[Problem to work on]
Wherever the string "header" appears in the entries below, return the line that holds it.

Records from a dataset
_____

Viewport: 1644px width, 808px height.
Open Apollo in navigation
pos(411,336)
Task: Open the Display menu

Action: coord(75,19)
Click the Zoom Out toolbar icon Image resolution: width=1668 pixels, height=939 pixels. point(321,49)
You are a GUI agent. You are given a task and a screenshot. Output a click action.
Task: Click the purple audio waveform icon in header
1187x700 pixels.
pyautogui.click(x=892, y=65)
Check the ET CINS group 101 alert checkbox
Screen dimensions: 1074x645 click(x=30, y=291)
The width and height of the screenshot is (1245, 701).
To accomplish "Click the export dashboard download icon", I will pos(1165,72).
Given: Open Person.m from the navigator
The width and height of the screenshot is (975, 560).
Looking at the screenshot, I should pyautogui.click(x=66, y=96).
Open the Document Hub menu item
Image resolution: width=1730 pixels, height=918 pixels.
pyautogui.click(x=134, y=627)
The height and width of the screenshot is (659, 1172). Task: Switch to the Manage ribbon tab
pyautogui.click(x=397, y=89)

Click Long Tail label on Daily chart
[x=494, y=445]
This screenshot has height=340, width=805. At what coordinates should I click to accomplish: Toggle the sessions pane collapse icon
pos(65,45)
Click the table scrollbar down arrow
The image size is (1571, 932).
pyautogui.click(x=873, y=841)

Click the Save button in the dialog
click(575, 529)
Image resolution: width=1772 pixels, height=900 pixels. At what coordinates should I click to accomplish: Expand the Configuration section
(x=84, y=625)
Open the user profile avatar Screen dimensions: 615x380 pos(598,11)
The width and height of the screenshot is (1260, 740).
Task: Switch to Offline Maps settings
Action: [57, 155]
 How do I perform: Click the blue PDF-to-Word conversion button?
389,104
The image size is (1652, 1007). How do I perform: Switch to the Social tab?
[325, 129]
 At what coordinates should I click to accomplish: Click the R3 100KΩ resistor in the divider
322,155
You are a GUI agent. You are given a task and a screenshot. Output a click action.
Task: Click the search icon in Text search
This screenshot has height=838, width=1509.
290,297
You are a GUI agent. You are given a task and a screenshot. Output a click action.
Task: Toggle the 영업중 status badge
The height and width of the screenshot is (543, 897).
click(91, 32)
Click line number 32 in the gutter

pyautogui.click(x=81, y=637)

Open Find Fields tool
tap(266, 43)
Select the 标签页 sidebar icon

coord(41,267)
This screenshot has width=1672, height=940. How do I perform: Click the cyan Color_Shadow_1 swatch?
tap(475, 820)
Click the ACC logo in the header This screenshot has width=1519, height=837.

_____

[Exercise answer]
Task: Click the purple audio waveform icon in header
Click the ACC logo in the header This screenshot has width=1519, height=837.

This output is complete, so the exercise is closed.